== ACTIVITY ==
Locate the line that contains "Open the Geometry ribbon tab". Reproduce it and all following lines up to the end of the material, exactly and with nothing added.

# # # # #

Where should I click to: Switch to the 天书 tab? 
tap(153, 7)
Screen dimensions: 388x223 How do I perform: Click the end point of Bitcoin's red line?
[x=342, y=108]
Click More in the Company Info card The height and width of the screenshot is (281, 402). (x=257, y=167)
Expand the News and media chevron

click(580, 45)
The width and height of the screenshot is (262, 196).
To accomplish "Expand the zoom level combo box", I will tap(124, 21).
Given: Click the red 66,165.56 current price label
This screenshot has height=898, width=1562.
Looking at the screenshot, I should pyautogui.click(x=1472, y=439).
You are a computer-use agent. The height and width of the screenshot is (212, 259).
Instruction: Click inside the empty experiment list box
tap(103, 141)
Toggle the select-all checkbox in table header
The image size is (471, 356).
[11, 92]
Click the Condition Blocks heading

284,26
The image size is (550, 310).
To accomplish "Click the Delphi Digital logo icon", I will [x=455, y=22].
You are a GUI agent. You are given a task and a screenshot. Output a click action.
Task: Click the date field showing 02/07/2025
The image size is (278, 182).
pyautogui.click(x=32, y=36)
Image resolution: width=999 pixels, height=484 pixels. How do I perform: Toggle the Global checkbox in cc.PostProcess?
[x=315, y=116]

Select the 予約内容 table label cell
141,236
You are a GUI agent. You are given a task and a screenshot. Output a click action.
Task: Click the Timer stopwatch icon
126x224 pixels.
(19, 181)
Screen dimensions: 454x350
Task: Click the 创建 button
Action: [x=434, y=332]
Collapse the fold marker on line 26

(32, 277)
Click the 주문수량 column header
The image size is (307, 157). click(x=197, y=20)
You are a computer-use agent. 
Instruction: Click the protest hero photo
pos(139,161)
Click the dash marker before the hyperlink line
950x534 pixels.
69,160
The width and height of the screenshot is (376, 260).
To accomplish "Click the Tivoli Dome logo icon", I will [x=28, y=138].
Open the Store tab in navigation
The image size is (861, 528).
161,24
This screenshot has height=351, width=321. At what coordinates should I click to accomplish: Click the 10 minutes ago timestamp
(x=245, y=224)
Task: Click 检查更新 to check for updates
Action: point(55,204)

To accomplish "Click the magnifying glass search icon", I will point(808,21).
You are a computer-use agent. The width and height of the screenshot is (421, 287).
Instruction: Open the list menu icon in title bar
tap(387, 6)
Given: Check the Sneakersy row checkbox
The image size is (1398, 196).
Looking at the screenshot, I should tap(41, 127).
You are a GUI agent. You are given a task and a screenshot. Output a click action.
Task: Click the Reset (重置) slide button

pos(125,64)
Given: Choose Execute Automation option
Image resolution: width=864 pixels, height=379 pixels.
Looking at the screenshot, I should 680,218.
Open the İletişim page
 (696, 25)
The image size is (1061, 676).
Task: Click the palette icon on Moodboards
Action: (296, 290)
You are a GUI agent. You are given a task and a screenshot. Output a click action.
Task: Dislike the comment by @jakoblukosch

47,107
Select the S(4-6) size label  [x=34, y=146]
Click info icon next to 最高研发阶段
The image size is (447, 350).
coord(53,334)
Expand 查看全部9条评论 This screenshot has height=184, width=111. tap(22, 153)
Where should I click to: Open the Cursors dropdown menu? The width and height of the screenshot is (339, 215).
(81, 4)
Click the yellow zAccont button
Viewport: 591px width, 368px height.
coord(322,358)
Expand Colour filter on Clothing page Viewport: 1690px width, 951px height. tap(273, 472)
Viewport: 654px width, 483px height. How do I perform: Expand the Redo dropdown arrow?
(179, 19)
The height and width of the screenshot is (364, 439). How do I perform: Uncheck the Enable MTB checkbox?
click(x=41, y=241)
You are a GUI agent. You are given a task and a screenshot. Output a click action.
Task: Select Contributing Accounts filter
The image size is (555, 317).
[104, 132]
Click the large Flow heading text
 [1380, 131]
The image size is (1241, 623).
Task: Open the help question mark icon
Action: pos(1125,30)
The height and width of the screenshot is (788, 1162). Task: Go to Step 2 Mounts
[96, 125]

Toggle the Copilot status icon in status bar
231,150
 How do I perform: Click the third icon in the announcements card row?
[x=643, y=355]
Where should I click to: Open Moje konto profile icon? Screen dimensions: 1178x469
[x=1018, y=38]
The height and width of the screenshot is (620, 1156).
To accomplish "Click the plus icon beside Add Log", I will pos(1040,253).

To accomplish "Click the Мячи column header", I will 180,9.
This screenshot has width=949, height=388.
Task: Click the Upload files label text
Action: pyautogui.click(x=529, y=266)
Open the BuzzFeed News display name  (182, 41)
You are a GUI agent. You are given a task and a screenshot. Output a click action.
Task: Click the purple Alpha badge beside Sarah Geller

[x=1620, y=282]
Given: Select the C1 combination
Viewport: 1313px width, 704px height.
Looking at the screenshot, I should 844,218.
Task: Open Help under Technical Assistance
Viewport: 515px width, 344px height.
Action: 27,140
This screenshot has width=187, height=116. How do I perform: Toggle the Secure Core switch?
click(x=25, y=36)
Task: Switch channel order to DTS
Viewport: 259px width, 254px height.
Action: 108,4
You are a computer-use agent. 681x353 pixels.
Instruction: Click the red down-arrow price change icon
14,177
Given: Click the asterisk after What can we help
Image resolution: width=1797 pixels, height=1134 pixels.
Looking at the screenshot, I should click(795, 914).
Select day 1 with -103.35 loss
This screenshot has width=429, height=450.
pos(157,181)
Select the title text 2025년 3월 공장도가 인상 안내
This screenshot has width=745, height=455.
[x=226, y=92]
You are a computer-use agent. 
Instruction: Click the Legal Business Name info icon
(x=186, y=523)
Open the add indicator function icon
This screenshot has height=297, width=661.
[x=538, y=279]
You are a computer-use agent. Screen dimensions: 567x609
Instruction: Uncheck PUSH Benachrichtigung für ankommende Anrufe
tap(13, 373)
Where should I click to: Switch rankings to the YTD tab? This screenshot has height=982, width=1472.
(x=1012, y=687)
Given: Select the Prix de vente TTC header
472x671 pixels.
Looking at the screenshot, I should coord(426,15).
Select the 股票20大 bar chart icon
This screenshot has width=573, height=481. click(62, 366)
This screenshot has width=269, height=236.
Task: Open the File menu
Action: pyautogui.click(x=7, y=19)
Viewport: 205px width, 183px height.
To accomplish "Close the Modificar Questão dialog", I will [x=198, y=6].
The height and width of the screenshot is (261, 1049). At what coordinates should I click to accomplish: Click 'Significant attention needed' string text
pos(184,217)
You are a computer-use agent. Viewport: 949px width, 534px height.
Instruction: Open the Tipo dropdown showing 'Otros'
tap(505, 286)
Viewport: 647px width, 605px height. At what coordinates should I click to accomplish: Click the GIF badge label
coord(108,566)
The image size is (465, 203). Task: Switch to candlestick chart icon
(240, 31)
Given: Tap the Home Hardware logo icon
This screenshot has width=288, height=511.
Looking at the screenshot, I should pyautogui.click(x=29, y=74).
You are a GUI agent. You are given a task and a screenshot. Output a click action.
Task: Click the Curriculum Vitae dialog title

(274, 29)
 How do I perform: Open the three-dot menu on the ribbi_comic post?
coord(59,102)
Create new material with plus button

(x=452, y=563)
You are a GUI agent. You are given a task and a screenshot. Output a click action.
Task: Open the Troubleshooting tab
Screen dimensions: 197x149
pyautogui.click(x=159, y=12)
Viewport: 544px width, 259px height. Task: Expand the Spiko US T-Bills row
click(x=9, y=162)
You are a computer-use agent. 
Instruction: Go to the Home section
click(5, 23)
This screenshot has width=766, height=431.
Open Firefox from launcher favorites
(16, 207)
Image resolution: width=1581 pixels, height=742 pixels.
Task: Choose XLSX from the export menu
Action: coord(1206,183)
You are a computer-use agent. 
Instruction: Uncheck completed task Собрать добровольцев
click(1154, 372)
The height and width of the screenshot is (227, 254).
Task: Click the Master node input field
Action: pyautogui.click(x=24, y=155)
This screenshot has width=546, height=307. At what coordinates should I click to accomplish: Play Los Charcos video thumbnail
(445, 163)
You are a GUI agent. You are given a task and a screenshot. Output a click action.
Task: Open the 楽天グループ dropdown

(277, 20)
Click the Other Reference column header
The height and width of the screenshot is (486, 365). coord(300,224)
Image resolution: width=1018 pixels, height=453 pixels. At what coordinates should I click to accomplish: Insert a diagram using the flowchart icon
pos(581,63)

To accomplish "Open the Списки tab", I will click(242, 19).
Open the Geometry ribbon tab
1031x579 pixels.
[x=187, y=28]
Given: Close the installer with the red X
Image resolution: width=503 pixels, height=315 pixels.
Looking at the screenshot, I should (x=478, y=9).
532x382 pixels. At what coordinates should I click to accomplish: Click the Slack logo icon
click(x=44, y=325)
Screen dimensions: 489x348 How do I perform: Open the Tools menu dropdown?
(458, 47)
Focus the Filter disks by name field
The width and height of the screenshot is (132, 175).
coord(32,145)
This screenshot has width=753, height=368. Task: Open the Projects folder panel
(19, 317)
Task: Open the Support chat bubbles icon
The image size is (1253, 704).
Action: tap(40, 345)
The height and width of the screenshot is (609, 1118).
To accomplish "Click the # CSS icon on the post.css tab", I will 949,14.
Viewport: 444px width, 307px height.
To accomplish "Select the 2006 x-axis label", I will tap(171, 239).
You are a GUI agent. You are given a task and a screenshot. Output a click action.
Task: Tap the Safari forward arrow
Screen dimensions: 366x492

# # # # #

== EXPECTED OUTPUT ==
Open the Geometry ribbon tab
1031x579 pixels.
[x=187, y=28]
Given: Close the installer with the red X
Image resolution: width=503 pixels, height=315 pixels.
Looking at the screenshot, I should (x=478, y=9).
532x382 pixels. At what coordinates should I click to accomplish: Click the Slack logo icon
click(x=44, y=325)
Screen dimensions: 489x348 How do I perform: Open the Tools menu dropdown?
(458, 47)
Focus the Filter disks by name field
The width and height of the screenshot is (132, 175).
coord(32,145)
This screenshot has width=753, height=368. Task: Open the Projects folder panel
(19, 317)
Task: Open the Support chat bubbles icon
The image size is (1253, 704).
Action: tap(40, 345)
The height and width of the screenshot is (609, 1118).
To accomplish "Click the # CSS icon on the post.css tab", I will 949,14.
Viewport: 444px width, 307px height.
To accomplish "Select the 2006 x-axis label", I will tap(171, 239).
You are a GUI agent. You are given a task and a screenshot. Output a click action.
Task: Tap the Safari forward arrow
Screen dimensions: 366x492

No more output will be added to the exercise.